Data start
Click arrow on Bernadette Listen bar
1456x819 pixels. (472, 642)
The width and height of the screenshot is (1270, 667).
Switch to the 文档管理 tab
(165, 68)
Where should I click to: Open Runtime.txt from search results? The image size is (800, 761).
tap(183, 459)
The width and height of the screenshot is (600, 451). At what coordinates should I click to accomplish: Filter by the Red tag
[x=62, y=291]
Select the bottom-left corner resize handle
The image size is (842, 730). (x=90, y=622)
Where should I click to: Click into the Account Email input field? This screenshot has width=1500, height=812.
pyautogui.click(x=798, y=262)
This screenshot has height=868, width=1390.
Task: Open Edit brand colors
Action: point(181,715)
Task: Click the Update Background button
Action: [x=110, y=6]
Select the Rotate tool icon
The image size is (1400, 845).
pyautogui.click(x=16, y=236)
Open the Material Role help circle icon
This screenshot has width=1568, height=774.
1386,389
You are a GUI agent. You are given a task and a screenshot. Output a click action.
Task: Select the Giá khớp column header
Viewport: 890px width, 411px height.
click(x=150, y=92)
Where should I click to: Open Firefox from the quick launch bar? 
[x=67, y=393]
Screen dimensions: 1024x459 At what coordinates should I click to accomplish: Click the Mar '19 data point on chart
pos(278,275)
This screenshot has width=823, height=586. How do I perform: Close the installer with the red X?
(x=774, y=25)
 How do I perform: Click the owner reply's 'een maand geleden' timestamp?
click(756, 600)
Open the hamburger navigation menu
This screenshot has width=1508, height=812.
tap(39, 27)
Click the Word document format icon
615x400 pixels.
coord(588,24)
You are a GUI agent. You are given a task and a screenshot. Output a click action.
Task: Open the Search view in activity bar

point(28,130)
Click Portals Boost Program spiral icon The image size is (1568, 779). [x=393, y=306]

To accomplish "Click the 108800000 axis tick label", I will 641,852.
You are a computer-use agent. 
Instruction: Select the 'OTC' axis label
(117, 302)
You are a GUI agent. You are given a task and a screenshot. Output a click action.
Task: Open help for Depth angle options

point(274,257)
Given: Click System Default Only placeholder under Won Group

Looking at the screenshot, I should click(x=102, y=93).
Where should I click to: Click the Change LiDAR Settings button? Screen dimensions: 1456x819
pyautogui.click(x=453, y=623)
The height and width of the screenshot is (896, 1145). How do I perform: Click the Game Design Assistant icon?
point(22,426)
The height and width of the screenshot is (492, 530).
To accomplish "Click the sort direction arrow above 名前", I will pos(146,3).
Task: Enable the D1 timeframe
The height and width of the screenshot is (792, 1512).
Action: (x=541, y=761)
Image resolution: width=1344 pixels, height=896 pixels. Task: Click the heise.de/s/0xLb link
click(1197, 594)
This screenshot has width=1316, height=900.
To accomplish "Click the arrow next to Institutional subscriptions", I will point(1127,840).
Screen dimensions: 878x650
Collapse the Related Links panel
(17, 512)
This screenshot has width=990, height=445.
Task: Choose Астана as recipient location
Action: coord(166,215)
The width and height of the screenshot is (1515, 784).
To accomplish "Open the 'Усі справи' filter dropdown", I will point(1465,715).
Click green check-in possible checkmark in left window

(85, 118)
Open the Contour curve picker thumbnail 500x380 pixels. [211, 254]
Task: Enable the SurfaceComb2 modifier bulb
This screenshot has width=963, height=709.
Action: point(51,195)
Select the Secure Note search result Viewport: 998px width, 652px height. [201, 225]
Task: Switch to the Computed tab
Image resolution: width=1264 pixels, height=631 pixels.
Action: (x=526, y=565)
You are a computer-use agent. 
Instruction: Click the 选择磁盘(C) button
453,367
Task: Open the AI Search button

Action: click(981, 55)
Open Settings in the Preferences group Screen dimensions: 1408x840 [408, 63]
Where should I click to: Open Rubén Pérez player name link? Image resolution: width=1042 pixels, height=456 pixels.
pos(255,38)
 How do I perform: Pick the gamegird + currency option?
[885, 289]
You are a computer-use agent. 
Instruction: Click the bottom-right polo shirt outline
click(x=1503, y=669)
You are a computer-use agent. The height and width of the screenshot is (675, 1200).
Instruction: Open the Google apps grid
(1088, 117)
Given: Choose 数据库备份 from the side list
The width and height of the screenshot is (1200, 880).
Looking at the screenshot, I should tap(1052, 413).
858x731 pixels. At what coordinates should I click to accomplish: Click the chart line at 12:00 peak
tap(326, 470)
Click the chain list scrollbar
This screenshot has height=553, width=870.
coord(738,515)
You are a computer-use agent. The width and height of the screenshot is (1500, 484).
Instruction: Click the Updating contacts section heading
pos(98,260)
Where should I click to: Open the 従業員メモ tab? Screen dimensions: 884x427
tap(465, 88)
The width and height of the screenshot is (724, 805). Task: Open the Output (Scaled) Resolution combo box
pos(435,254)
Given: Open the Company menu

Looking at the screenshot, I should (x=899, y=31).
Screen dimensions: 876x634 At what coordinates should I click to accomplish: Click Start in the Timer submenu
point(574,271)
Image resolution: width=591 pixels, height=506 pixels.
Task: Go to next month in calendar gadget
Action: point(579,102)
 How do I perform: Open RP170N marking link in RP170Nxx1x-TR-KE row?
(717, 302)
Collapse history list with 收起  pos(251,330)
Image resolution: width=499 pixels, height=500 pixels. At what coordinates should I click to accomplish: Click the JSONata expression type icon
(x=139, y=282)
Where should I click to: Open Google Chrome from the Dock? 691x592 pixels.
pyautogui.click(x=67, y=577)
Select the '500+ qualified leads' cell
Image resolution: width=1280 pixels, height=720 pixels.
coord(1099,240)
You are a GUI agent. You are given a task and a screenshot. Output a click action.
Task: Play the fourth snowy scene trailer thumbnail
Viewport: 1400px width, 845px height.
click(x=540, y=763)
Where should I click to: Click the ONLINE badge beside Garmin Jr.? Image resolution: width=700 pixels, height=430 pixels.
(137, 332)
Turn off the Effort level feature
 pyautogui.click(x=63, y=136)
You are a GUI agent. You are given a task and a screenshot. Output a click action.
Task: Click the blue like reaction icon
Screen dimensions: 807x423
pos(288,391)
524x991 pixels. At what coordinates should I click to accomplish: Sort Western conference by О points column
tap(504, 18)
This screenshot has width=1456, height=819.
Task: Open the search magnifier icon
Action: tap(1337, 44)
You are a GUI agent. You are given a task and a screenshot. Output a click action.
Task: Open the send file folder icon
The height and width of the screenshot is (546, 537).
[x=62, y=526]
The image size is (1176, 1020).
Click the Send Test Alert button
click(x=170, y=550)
Data end
Reproduce the data above line for line, without changing a single character.

Click arrow on Bernadette Listen bar
1456x819 pixels. (472, 642)
The width and height of the screenshot is (1270, 667).
Switch to the 文档管理 tab
(165, 68)
Where should I click to: Open Runtime.txt from search results? The image size is (800, 761).
tap(183, 459)
The width and height of the screenshot is (600, 451). At what coordinates should I click to accomplish: Filter by the Red tag
[x=62, y=291]
Select the bottom-left corner resize handle
The image size is (842, 730). (x=90, y=622)
Where should I click to: Click into the Account Email input field? This screenshot has width=1500, height=812.
pyautogui.click(x=798, y=262)
This screenshot has height=868, width=1390.
Task: Open Edit brand colors
Action: point(181,715)
Task: Click the Update Background button
Action: [x=110, y=6]
Select the Rotate tool icon
The image size is (1400, 845).
pyautogui.click(x=16, y=236)
Open the Material Role help circle icon
This screenshot has width=1568, height=774.
1386,389
You are a GUI agent. You are given a task and a screenshot. Output a click action.
Task: Select the Giá khớp column header
Viewport: 890px width, 411px height.
click(x=150, y=92)
Where should I click to: Open Firefox from the quick launch bar? 
[x=67, y=393]
Screen dimensions: 1024x459 At what coordinates should I click to accomplish: Click the Mar '19 data point on chart
pos(278,275)
This screenshot has width=823, height=586. How do I perform: Close the installer with the red X?
(x=774, y=25)
 How do I perform: Click the owner reply's 'een maand geleden' timestamp?
click(756, 600)
Open the hamburger navigation menu
This screenshot has width=1508, height=812.
tap(39, 27)
Click the Word document format icon
615x400 pixels.
coord(588,24)
You are a GUI agent. You are given a task and a screenshot. Output a click action.
Task: Open the Search view in activity bar

point(28,130)
Click Portals Boost Program spiral icon The image size is (1568, 779). [x=393, y=306]

To accomplish "Click the 108800000 axis tick label", I will 641,852.
You are a computer-use agent. 
Instruction: Select the 'OTC' axis label
(117, 302)
You are a GUI agent. You are given a task and a screenshot. Output a click action.
Task: Open help for Depth angle options

point(274,257)
Given: Click System Default Only placeholder under Won Group

Looking at the screenshot, I should click(x=102, y=93).
Where should I click to: Click the Change LiDAR Settings button? Screen dimensions: 1456x819
pyautogui.click(x=453, y=623)
The height and width of the screenshot is (896, 1145). How do I perform: Click the Game Design Assistant icon?
point(22,426)
The height and width of the screenshot is (492, 530).
To accomplish "Click the sort direction arrow above 名前", I will pos(146,3).
Task: Enable the D1 timeframe
The height and width of the screenshot is (792, 1512).
Action: (x=541, y=761)
Image resolution: width=1344 pixels, height=896 pixels. Task: Click the heise.de/s/0xLb link
click(1197, 594)
This screenshot has width=1316, height=900.
To accomplish "Click the arrow next to Institutional subscriptions", I will point(1127,840).
Screen dimensions: 878x650
Collapse the Related Links panel
(17, 512)
This screenshot has width=990, height=445.
Task: Choose Астана as recipient location
Action: coord(166,215)
The width and height of the screenshot is (1515, 784).
To accomplish "Open the 'Усі справи' filter dropdown", I will point(1465,715).
Click green check-in possible checkmark in left window

(85, 118)
Open the Contour curve picker thumbnail 500x380 pixels. [211, 254]
Task: Enable the SurfaceComb2 modifier bulb
This screenshot has width=963, height=709.
Action: point(51,195)
Select the Secure Note search result Viewport: 998px width, 652px height. [201, 225]
Task: Switch to the Computed tab
Image resolution: width=1264 pixels, height=631 pixels.
Action: (x=526, y=565)
You are a computer-use agent. 
Instruction: Click the 选择磁盘(C) button
453,367
Task: Open the AI Search button

Action: click(981, 55)
Open Settings in the Preferences group Screen dimensions: 1408x840 [408, 63]
Where should I click to: Open Rubén Pérez player name link? Image resolution: width=1042 pixels, height=456 pixels.
pos(255,38)
 How do I perform: Pick the gamegird + currency option?
[885, 289]
You are a computer-use agent. 
Instruction: Click the bottom-right polo shirt outline
click(x=1503, y=669)
You are a computer-use agent. The height and width of the screenshot is (675, 1200).
Instruction: Open the Google apps grid
(1088, 117)
Given: Choose 数据库备份 from the side list
The width and height of the screenshot is (1200, 880).
Looking at the screenshot, I should tap(1052, 413).
858x731 pixels. At what coordinates should I click to accomplish: Click the chart line at 12:00 peak
tap(326, 470)
Click the chain list scrollbar
This screenshot has height=553, width=870.
coord(738,515)
You are a computer-use agent. The width and height of the screenshot is (1500, 484).
Instruction: Click the Updating contacts section heading
pos(98,260)
Where should I click to: Open the 従業員メモ tab? Screen dimensions: 884x427
tap(465, 88)
The width and height of the screenshot is (724, 805). Task: Open the Output (Scaled) Resolution combo box
pos(435,254)
Given: Open the Company menu

Looking at the screenshot, I should (x=899, y=31).
Screen dimensions: 876x634 At what coordinates should I click to accomplish: Click Start in the Timer submenu
point(574,271)
Image resolution: width=591 pixels, height=506 pixels.
Task: Go to next month in calendar gadget
Action: point(579,102)
 How do I perform: Open RP170N marking link in RP170Nxx1x-TR-KE row?
(717, 302)
Collapse history list with 收起  pos(251,330)
Image resolution: width=499 pixels, height=500 pixels. At what coordinates should I click to accomplish: Click the JSONata expression type icon
(x=139, y=282)
Where should I click to: Open Google Chrome from the Dock? 691x592 pixels.
pyautogui.click(x=67, y=577)
Select the '500+ qualified leads' cell
Image resolution: width=1280 pixels, height=720 pixels.
coord(1099,240)
You are a GUI agent. You are given a task and a screenshot. Output a click action.
Task: Play the fourth snowy scene trailer thumbnail
Viewport: 1400px width, 845px height.
click(x=540, y=763)
Where should I click to: Click the ONLINE badge beside Garmin Jr.? Image resolution: width=700 pixels, height=430 pixels.
(137, 332)
Turn off the Effort level feature
 pyautogui.click(x=63, y=136)
You are a GUI agent. You are given a task and a screenshot. Output a click action.
Task: Click the blue like reaction icon
Screen dimensions: 807x423
pos(288,391)
524x991 pixels. At what coordinates should I click to accomplish: Sort Western conference by О points column
tap(504, 18)
This screenshot has width=1456, height=819.
Task: Open the search magnifier icon
Action: tap(1337, 44)
You are a GUI agent. You are given a task and a screenshot. Output a click action.
Task: Open the send file folder icon
The height and width of the screenshot is (546, 537).
[x=62, y=526]
The image size is (1176, 1020).
Click the Send Test Alert button
click(x=170, y=550)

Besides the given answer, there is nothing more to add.